Hash tables of course!
Hash tables can be used as a very fast method of joining two tables. The smaller table is read into memory. The location in RAM for any given row from the small table can be identified by running the key (in this case id
) through a very fast hashing algorithm. This circumvents the need for an index provided that you have enough memory to hold that keys from the smaller table in memory. With only 12m rows you should be fine.
Once the keys from the smaller table are read into memory, it simply iterates over the larger table, runs the hashing algorithm against each id in the large table to see if it finds a hit against the values from the small table registered in RAM, and if it does, outputs the row.
The only overhead is loading the small table into memory (very fast), and the hashing of each key in the big table (very fast).
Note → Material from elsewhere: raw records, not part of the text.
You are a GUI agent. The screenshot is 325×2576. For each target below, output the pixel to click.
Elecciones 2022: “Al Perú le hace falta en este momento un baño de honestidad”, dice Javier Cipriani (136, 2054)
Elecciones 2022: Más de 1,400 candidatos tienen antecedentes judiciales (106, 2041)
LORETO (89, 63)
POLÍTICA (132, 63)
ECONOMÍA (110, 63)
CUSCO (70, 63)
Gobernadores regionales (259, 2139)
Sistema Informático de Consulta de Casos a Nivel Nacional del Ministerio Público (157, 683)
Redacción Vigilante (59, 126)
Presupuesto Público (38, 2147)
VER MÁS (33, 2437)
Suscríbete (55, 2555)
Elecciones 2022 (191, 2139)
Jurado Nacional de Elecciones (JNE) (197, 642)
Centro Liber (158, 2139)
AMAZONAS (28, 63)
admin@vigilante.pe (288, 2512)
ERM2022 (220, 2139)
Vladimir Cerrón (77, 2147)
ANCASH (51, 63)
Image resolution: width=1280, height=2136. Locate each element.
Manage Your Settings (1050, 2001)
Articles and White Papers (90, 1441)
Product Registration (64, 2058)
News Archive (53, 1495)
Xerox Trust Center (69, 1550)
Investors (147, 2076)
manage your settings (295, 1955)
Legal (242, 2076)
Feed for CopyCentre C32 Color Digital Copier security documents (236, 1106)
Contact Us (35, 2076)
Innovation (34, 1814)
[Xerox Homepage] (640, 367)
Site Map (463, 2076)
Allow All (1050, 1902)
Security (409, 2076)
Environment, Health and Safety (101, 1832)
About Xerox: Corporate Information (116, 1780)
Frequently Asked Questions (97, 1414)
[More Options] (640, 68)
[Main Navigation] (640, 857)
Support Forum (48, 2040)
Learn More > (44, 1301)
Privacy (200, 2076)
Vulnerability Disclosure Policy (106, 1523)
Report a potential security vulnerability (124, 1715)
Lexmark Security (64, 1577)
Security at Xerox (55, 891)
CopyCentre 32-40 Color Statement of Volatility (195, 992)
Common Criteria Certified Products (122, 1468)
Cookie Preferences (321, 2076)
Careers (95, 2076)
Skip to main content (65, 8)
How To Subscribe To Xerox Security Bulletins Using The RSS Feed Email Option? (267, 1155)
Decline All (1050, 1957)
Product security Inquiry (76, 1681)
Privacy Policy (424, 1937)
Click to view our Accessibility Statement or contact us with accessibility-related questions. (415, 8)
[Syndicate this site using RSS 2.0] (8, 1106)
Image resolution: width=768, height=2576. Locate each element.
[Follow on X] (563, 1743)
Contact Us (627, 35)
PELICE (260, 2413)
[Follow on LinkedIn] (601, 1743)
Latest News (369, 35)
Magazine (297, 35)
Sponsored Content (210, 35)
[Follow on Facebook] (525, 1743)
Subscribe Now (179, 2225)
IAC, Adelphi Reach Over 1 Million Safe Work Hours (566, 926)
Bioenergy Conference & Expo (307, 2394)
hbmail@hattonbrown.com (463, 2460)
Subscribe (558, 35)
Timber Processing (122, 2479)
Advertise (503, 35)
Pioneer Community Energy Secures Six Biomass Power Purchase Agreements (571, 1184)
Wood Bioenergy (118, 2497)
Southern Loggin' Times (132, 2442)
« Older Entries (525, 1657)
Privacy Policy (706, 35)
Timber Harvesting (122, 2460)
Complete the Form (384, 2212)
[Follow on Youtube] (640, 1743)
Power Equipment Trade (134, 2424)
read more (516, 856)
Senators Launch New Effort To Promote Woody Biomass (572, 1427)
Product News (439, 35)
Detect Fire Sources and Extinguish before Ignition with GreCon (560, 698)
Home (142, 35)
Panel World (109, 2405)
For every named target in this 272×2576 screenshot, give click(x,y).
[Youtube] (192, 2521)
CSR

The memory lookup time may as well be considered instant.
It's incredibly efficient because it's only reading each table once from disk. Using an index effectively results in reading the smaller table many times (or at least the index of the smaller table).
data filtered_bigtable;
set bigtable;
if _n_ eq 1 then do;
declare hash ht(dataset:'idlist') ;
ht.definekey('id');
ht.definedone();
end;
if ht.find() eq 0 then do;
output;
end;
run;
Hashtables can be used for all kinds of programmatic goodness in SAS so be sure to read up on them. They offer a lot more than just joins.
Also - be sure to keep just the columns you require from the larger table as this can reduce the amount of time spent reading in the rows from the larger table.